■ **What you need to do**: Search each line below for the word "yellow" and list those that contain it.

[Start of Attachment]

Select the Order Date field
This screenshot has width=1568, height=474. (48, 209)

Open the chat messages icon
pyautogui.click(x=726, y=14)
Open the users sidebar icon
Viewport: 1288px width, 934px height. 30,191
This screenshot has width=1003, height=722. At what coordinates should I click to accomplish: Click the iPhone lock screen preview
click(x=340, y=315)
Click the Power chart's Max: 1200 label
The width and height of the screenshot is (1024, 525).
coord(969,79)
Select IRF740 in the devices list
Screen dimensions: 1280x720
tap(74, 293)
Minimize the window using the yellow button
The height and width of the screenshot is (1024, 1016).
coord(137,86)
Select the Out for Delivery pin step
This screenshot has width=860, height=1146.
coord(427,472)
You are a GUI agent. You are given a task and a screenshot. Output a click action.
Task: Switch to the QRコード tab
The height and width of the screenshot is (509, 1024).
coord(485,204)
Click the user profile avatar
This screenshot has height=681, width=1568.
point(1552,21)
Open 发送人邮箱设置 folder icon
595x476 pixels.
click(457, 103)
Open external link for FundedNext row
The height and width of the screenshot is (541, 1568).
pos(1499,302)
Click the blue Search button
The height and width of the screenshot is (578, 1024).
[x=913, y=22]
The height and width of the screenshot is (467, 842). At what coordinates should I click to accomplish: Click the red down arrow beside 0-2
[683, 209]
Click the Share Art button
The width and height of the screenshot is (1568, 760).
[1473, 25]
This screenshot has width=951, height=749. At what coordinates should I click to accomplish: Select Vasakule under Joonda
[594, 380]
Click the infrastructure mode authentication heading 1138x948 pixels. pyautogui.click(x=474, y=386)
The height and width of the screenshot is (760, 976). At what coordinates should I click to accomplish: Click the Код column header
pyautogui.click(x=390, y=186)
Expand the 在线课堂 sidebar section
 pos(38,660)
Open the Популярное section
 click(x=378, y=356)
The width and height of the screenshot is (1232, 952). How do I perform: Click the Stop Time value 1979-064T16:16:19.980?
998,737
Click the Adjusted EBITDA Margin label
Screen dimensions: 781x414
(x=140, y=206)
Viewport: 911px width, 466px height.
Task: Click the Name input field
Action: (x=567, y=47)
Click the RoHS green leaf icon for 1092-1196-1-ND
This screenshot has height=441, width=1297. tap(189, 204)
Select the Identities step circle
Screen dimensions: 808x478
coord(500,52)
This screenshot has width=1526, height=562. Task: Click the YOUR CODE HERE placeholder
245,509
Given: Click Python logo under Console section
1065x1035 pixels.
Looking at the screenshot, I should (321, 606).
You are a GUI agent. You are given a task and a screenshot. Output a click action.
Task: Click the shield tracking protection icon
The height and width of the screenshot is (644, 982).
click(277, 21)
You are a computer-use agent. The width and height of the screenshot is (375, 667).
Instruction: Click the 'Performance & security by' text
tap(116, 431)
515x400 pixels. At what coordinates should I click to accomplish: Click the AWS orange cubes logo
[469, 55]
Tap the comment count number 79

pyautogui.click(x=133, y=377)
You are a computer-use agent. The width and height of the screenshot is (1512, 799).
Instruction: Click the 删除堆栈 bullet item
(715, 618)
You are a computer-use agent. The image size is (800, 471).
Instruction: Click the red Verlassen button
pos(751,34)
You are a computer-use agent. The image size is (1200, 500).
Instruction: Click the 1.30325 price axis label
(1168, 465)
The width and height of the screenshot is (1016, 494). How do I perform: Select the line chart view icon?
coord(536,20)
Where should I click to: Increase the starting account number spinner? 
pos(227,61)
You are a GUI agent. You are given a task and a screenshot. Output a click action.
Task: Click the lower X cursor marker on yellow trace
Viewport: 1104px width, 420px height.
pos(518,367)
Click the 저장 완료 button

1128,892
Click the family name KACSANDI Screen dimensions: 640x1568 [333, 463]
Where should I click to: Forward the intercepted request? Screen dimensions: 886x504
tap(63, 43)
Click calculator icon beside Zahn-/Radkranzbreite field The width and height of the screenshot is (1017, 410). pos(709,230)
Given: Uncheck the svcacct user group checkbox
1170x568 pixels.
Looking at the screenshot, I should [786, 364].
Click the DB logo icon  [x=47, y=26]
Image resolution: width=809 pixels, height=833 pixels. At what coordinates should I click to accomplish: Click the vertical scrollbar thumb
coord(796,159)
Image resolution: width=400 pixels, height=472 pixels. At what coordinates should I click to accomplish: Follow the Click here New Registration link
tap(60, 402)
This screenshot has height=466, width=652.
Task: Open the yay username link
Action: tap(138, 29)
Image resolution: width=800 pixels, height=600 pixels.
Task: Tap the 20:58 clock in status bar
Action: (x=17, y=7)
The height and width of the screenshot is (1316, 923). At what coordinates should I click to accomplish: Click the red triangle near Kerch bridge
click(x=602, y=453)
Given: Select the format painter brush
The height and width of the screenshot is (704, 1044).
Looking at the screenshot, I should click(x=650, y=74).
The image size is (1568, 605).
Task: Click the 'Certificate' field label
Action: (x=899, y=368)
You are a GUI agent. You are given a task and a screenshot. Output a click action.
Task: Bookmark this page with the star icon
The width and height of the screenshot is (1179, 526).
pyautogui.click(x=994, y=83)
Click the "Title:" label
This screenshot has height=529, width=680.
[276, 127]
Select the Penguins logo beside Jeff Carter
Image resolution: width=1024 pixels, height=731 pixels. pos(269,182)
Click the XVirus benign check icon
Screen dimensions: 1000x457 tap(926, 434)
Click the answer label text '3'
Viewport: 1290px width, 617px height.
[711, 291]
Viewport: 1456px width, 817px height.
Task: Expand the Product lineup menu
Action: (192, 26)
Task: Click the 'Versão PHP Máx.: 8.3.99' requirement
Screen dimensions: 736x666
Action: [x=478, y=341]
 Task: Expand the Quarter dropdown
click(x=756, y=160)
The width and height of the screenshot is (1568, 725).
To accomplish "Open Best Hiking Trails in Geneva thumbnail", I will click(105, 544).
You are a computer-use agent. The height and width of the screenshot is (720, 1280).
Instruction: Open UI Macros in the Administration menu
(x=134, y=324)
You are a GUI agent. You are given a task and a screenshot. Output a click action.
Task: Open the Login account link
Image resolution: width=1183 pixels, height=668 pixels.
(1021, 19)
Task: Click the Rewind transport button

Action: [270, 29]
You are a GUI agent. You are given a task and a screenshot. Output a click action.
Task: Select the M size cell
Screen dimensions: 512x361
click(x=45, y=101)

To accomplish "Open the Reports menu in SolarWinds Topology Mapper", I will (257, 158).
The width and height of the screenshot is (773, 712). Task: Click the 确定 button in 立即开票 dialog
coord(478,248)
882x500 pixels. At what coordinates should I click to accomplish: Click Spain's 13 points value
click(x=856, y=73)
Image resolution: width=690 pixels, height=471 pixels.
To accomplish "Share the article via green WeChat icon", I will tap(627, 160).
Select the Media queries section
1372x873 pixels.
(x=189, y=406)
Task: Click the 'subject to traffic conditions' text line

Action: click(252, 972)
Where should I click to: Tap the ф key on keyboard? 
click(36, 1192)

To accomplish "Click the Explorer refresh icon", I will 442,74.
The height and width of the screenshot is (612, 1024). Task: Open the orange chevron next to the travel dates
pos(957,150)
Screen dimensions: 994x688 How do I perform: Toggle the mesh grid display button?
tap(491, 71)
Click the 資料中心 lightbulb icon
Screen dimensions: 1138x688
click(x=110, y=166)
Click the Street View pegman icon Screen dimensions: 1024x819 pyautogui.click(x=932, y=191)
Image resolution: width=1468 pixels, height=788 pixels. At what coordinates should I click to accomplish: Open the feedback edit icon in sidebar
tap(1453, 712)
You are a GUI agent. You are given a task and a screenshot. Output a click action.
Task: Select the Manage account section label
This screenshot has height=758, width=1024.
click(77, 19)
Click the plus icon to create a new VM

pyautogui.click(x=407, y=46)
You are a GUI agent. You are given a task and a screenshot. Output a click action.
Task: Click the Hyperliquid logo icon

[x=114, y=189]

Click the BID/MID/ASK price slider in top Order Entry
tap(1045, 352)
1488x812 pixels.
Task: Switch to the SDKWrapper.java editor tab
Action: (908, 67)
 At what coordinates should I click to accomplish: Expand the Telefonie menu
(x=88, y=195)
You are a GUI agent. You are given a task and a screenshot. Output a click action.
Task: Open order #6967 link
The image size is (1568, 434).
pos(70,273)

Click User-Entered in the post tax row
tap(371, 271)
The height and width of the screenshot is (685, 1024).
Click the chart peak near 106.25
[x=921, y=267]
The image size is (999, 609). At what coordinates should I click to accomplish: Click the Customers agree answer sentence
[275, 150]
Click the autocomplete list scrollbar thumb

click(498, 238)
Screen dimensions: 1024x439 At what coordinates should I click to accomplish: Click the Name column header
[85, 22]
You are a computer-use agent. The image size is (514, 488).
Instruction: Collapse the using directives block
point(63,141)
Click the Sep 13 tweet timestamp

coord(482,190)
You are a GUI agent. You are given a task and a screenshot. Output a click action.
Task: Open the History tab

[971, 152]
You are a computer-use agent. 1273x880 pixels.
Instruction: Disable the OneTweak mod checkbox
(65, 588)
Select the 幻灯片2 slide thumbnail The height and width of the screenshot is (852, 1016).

[End of Attachment]

■ **Solution to this problem**:
Minimize the window using the yellow button
Task: Click the lower X cursor marker on yellow trace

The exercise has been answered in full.